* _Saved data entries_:
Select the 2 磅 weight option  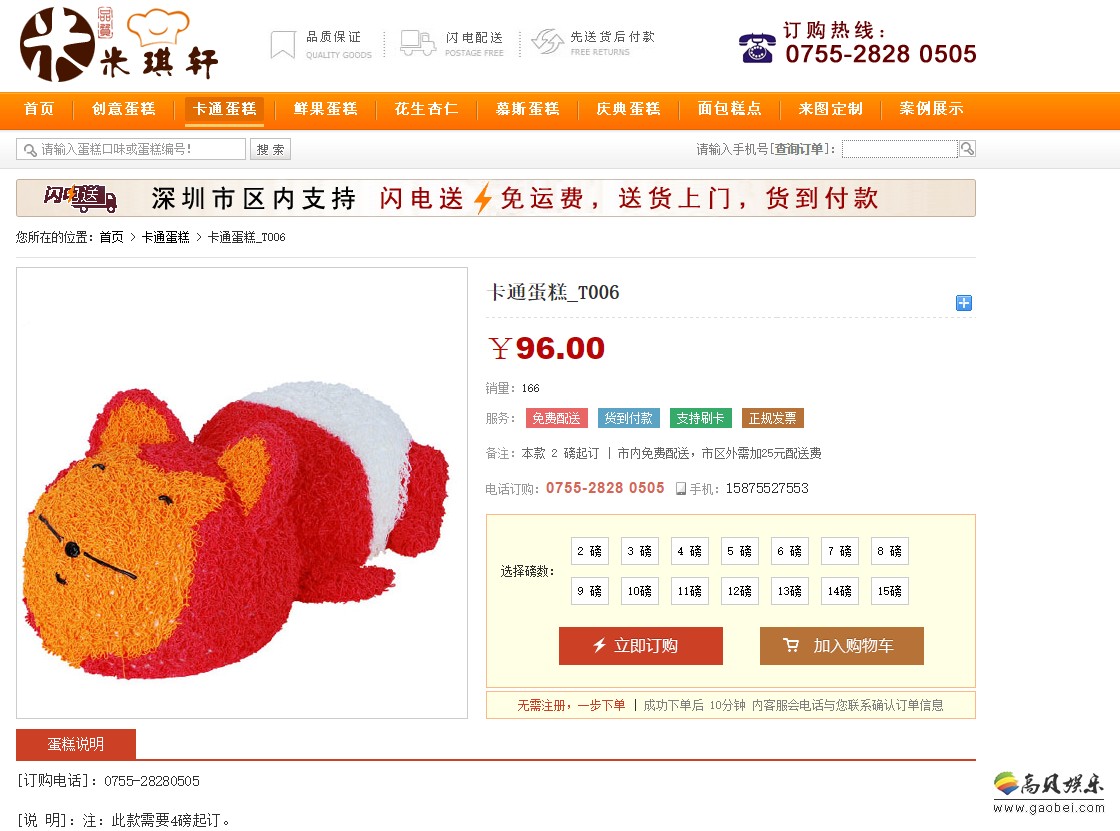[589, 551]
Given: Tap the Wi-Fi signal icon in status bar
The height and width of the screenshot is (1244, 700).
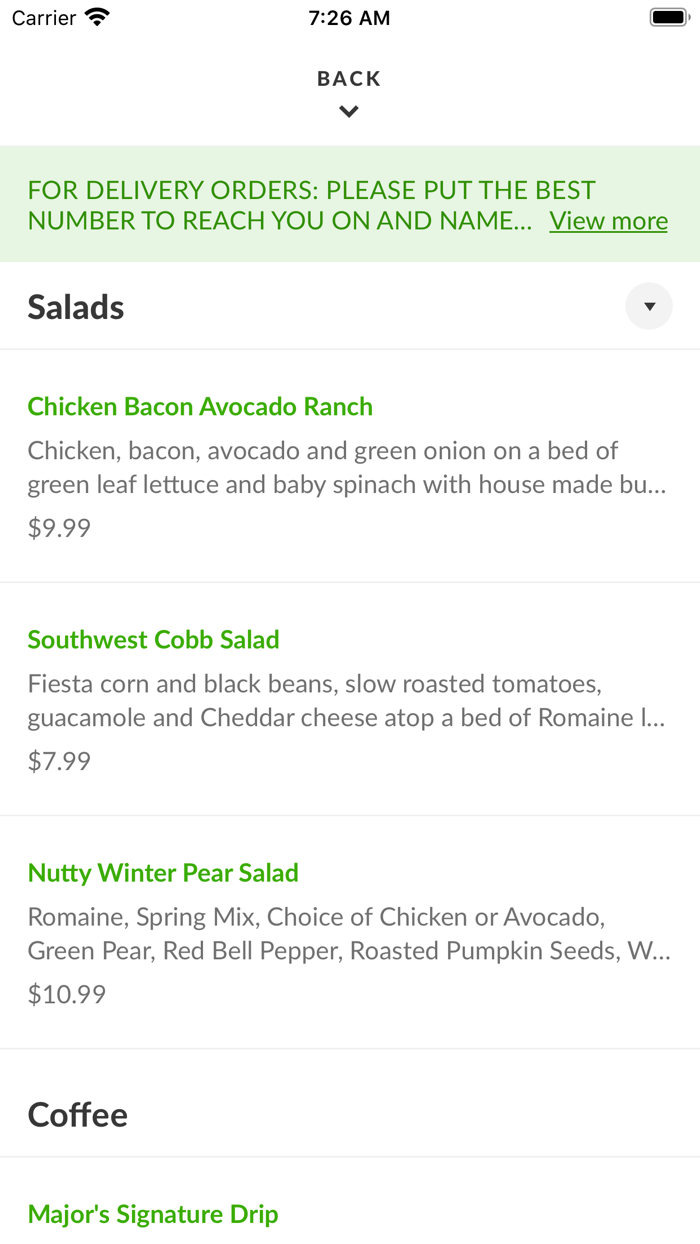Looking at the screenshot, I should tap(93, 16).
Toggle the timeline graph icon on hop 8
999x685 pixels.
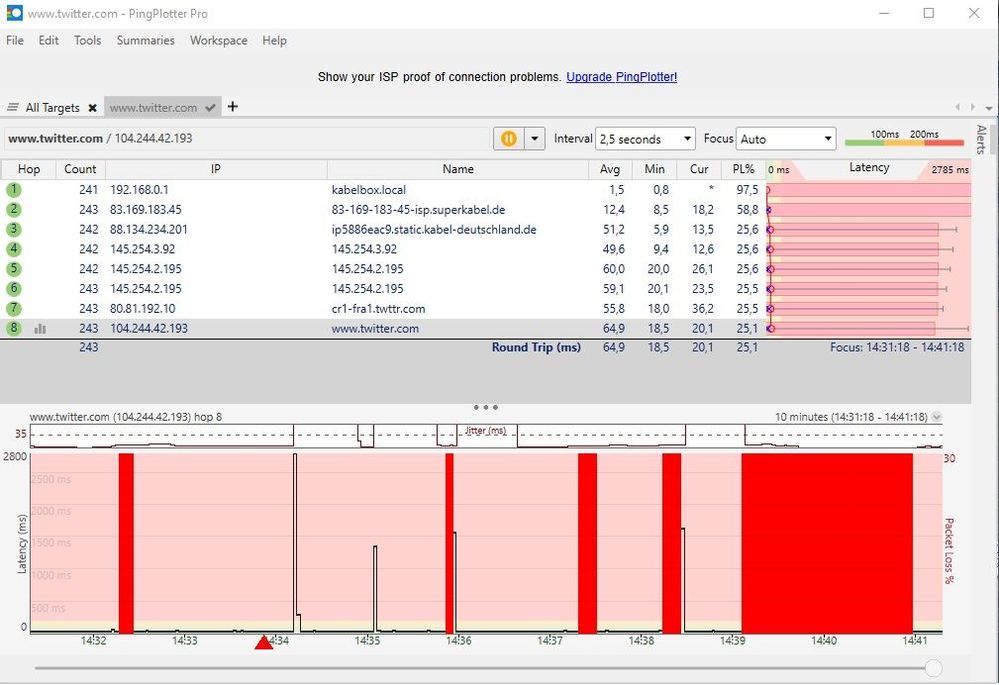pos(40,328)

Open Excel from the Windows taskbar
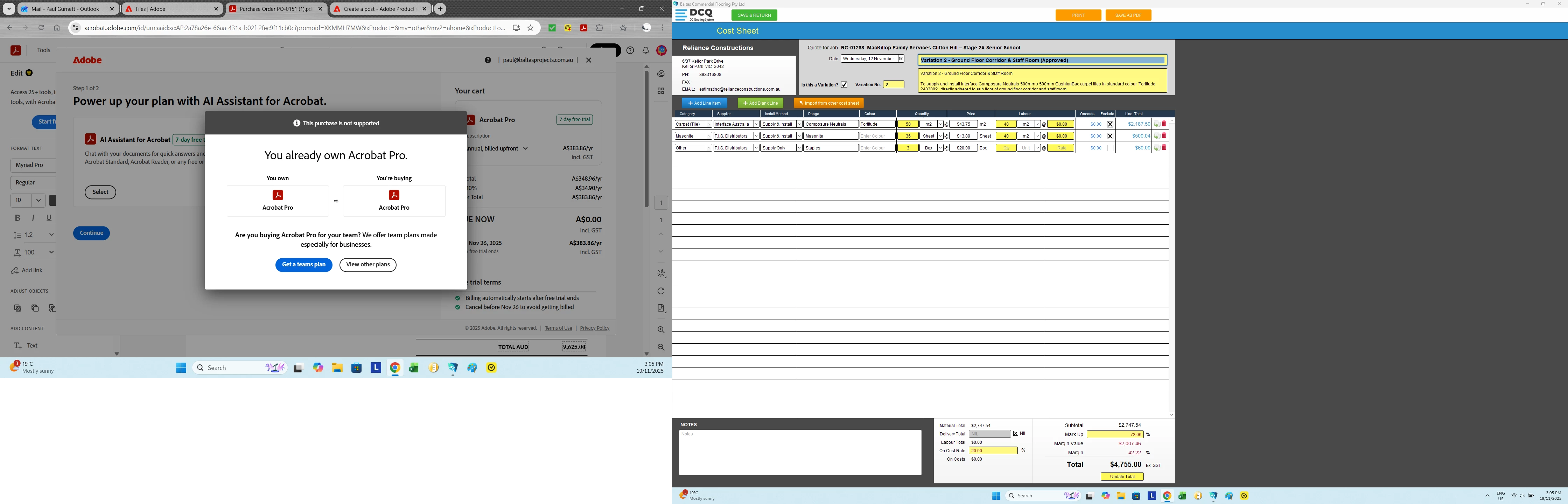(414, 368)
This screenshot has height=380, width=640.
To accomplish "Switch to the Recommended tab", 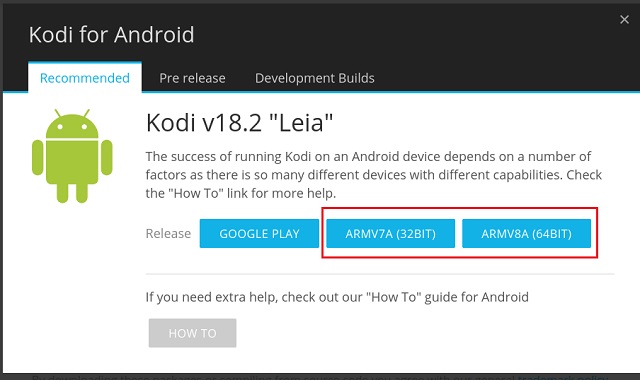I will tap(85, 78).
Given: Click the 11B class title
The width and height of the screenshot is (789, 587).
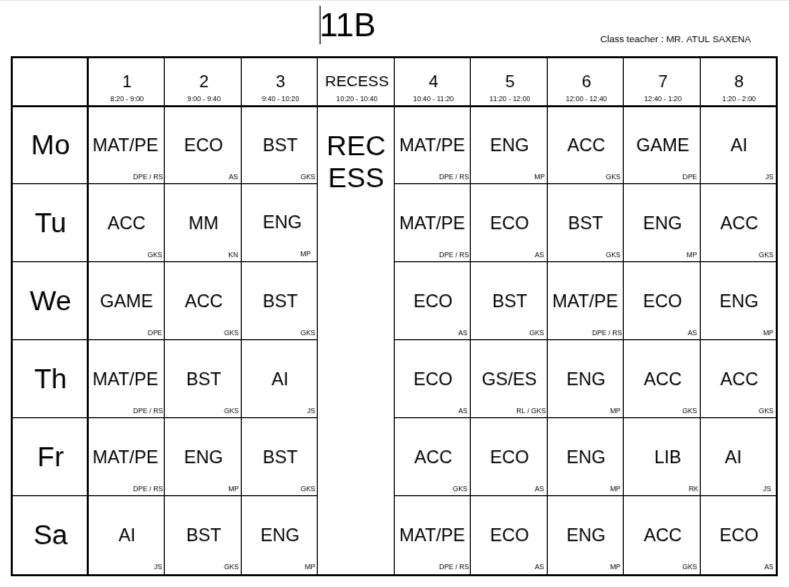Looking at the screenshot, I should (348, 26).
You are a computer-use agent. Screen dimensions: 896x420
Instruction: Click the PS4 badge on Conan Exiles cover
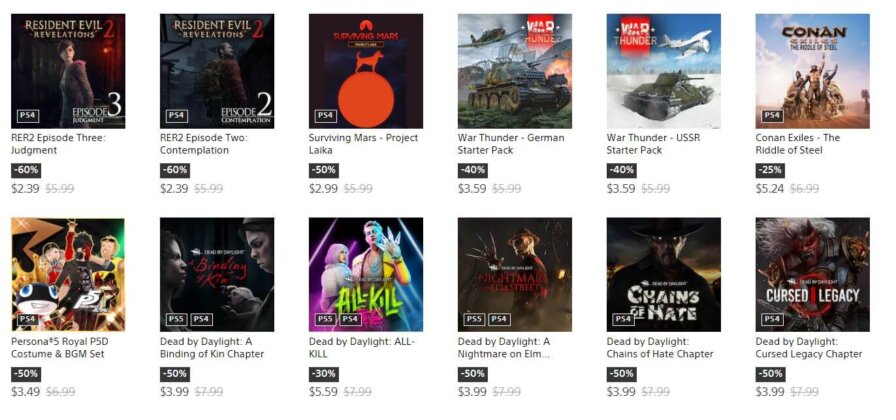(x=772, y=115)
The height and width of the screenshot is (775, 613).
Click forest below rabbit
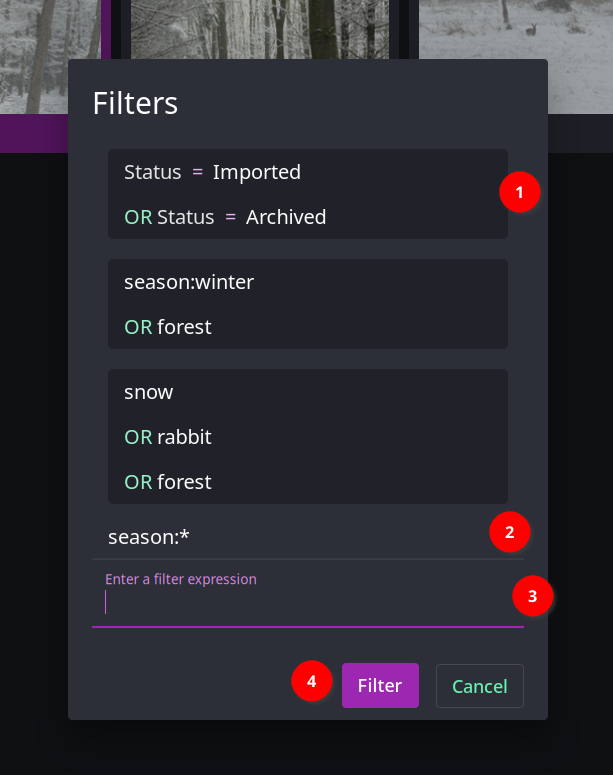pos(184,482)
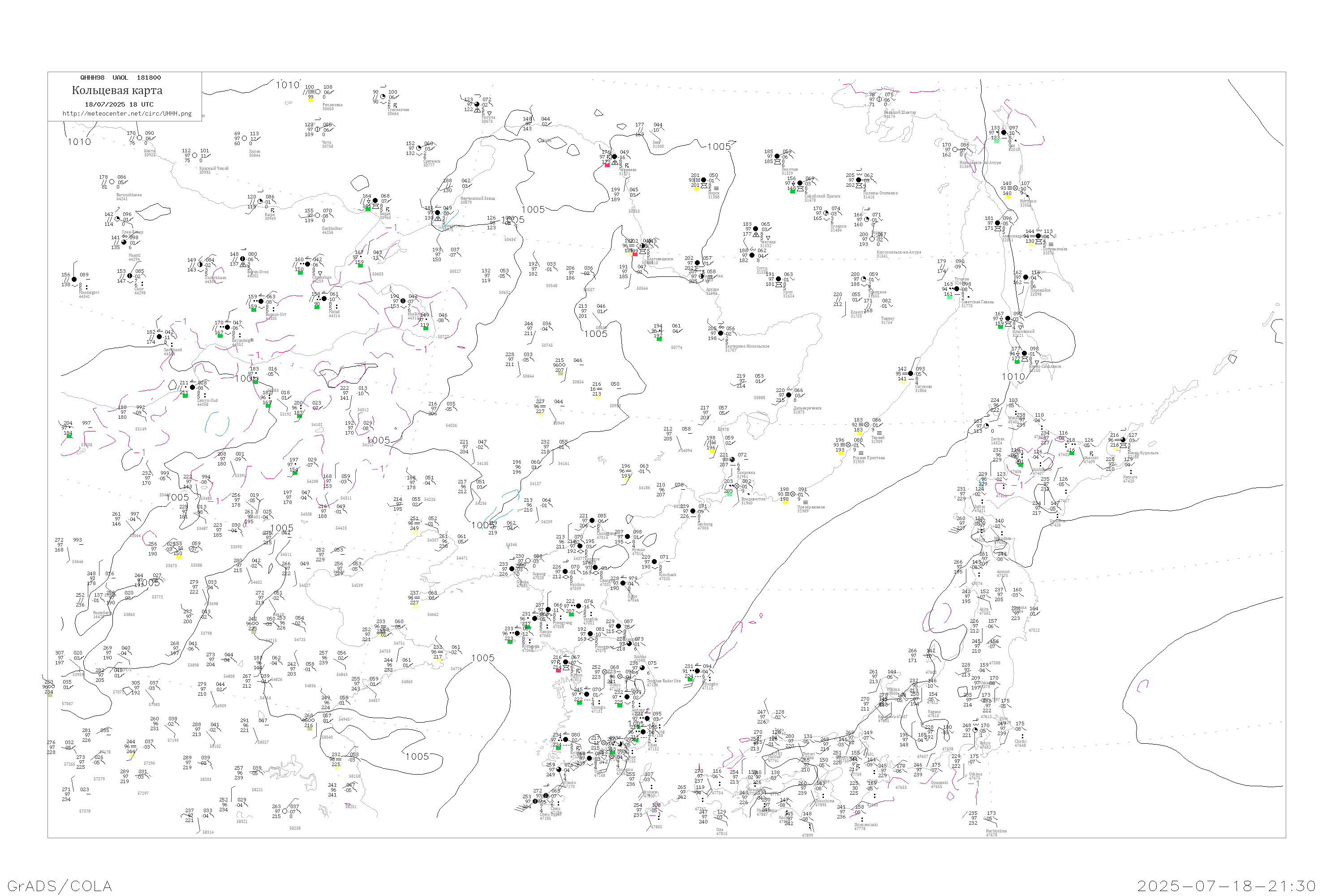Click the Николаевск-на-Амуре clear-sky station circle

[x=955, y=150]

* _Instructions to follow_:
Repeat the lines from the one containing "The height and width of the screenshot is (775, 613)." through the end of the saved data entries, leaving out the pictures.

* _Result_:
The height and width of the screenshot is (775, 613).
Click forest below rabbit
pos(184,482)
Click the Николаевск-на-Амуре clear-sky station circle

[x=955, y=150]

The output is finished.